Валентин пропустил дам вперед. Новенькая не переставала удивляться:

– Вот это да! Как на картине. Ну помните? Где Петр беседует со своим сыном? Ну пол такой же! Шашечками!

– Да, похоже. А вы с чемоданом? Надолго?

– Что вы, что вы! Емельян мне сказал: «Одну или две ночи нужно будет переночевать». Сменное взяла.

– А. Ну и правильно. Вы тут присядьте, сейчас я найду мать. Анна, будь любезна, займись гостьей.

И, не оборачиваясь, легко начал подниматься по витой лестнице на второй этаж. Аня еще раз посмотрела парню вслед. Не красавец, но приятный. Высокий, хорошо сложен и очень уверен в себе. Это чувствуется во всем. Во взгляде, в манере себя вести, даже в том, как поднимается по лестнице – не держась за перила.

Вероника как раз спускалась навстречу.

– Маман, к нам еще гости, разберись.

– Какие еще гости, ты о чем?

Валентин кивнул в сторону вновь прибывшей.

Вероника успела переодеться и накраситься. Сейчас она выглядела совершенно по-другому. Знающая себе цену богатая дама. И кстати, ей совсем не к лицу этот среднерусский антураж. «Неужели она тоже переодевается в барышню-крестьянку? Никогда не поверю», – подумалось Анне.

– Вы уже уезжаете? – бросила Вероника раздраженно в сторону Ани и тут же без перерыва, обращаясь к вновь прибывшей:

– Добрый день, мы, вообще-то, никого сегодня не ждем, вы точно к нам?

– Здравствуйте! Ой, и красота у вас тут. И дом, и участок.

Вероника держала напряженную паузу.

– А я точно к вам. Меня попросил приехать Емельян Антипов, я от него письмо получила электронное, показать?

– Что? Валя! Что она такое говорит?! Зачем?

Новая гостья тут же села на деревянную скамейку у самой двери. Видимо, ей казалось, что сидя ее положение будет выигрышнее.

– Ну, я никуда не уеду!

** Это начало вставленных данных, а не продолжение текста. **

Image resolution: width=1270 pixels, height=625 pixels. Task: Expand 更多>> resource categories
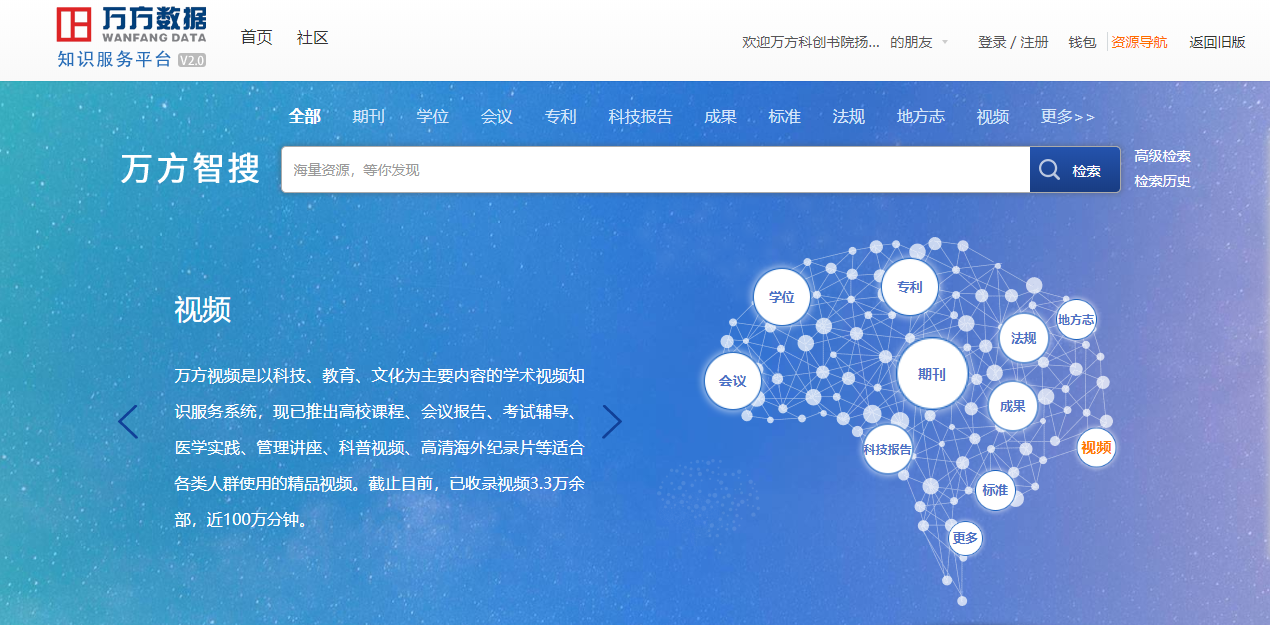pos(1067,117)
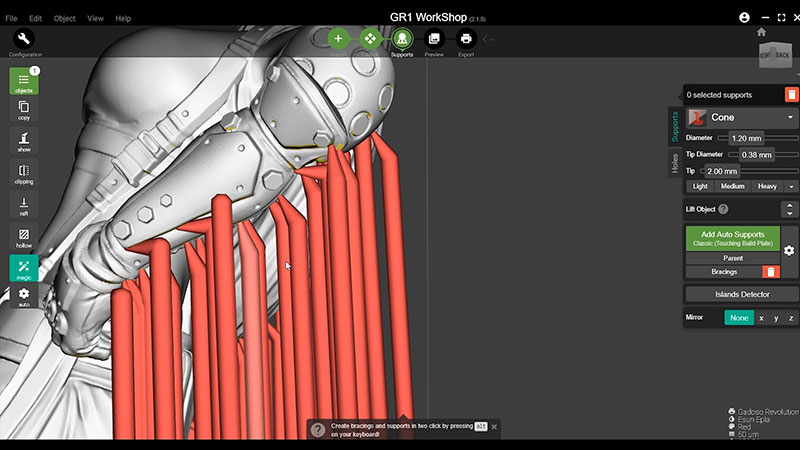Viewport: 800px width, 450px height.
Task: Select the clipping tool in sidebar
Action: click(24, 174)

Я обещала. Я вообще не привыкла людей подводить. Я же медработник. Представляете, если люди перестанут мне доверять?

У Ани было полное ощущение, что Вероника девушку не слышала: все, что происходило за последние дни, превратилось для этой молодой женщины в какой-то нескончаемый неприятный сон. И проснуться невозможно, и поверить страшно, и непонятно, чем все это завершится. И главное. Да! Главное, ничего от тебя уже не зависит.

Она повернулась к Ане:

– Вы на такси поедете? Не заказывайте пока, возможно, вам стоит уехать вместе. – Только после этого она соизволила повернуться к вновь прибывшей:

– Ну, давайте!

– Что?

– Что-что! Письмо давайте. Письмо я могу прочитать?! Понимаете, это мой дом. Емельян – это мой сотрудник! Валя, что тут вообще происходит?!

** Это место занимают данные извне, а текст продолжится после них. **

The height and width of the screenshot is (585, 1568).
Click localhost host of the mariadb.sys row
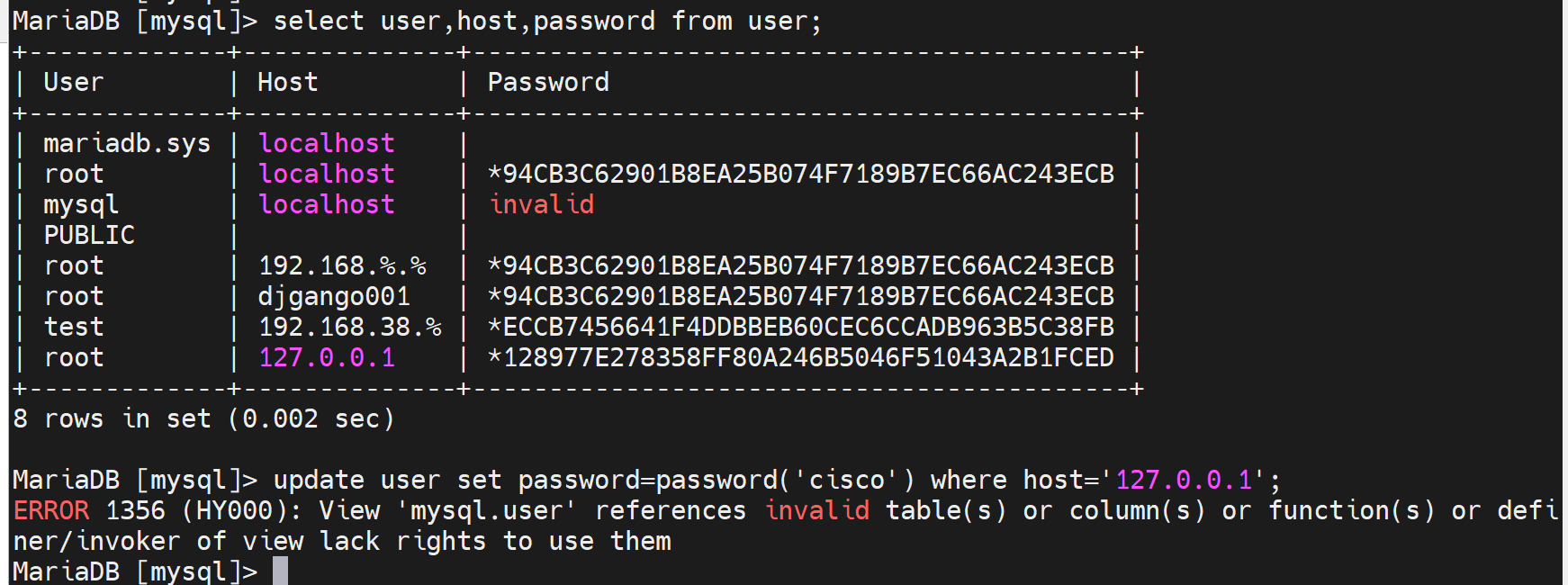(x=327, y=144)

– Да не волнуйтесь вы так! – Девушка почувствовала себя в безопасности и поднялась со скамейки. – Вот! Читайте!

Вероника с достоинством, немного брезгливо встряхнула листок бумаги и быстро пробежала глазами по тексту.

– Ничего не понимаю, просит присутствовать на сборе семьи по поводу завещания Григория Андреевича Фролова. Сейчас я ему перезвоню. – Вероника, не оборачиваясь, протянула руку назад:

– Паспорт.

Девушки стояли молча и не понимали, кто из них должен показывать документ.

– Чей? – вопрос задала та, что в шляпе.

– Ну ваш, естественно. Или вы тут с чемоданом без паспорта по городам разъезжаете?

– Да пожалуйста!

Она опять начала рыться в маленькой сумочке, ремень перекрутился, она попыталась снять сумочку через голову, и опять противная шляпа съехала набок. Девушка швырнула шляпу на скамейку.

– Вот!

– Алиса Фальк. Мне ваше имя ни о чем не говорит.

– Да и мне ваше тоже.

– Так зачем вы приехали?

– Так Емельян же сказал!

– А если бы он вам с крыши прыгать сказал?!

– Мама!

– Ладно! Валентин, пожалуйста проследи, чтобы все оставались в холле.

– Не бойтесь, мы обворовывать вас не собираемся! – на всякий случай крикнула вдогонку Веронике медработник.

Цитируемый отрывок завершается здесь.